WORK TO BE COMPLETED
Check each line of the records below and collect those that include the word "agent".

........

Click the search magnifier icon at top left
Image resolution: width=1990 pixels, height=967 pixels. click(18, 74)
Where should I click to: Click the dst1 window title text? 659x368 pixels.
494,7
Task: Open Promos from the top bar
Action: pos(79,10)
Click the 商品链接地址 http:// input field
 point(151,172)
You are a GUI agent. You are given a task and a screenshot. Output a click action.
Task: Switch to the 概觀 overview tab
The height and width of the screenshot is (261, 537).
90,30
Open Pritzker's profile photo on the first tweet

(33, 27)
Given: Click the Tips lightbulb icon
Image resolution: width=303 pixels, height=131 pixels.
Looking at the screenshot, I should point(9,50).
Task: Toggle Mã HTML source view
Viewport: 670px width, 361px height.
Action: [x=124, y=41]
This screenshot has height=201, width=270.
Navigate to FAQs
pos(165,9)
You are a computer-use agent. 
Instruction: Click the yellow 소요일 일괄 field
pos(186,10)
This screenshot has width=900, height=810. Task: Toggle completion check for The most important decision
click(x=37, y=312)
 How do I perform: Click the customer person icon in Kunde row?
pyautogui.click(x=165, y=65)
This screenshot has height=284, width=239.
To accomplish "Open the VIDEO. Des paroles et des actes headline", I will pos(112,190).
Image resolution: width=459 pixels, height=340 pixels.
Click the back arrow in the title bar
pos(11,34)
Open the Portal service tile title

........

EXERCISE ANSWER
You are a GUI agent. You are given a task and a screenshot. Output a click action.
You are a computer-use agent. 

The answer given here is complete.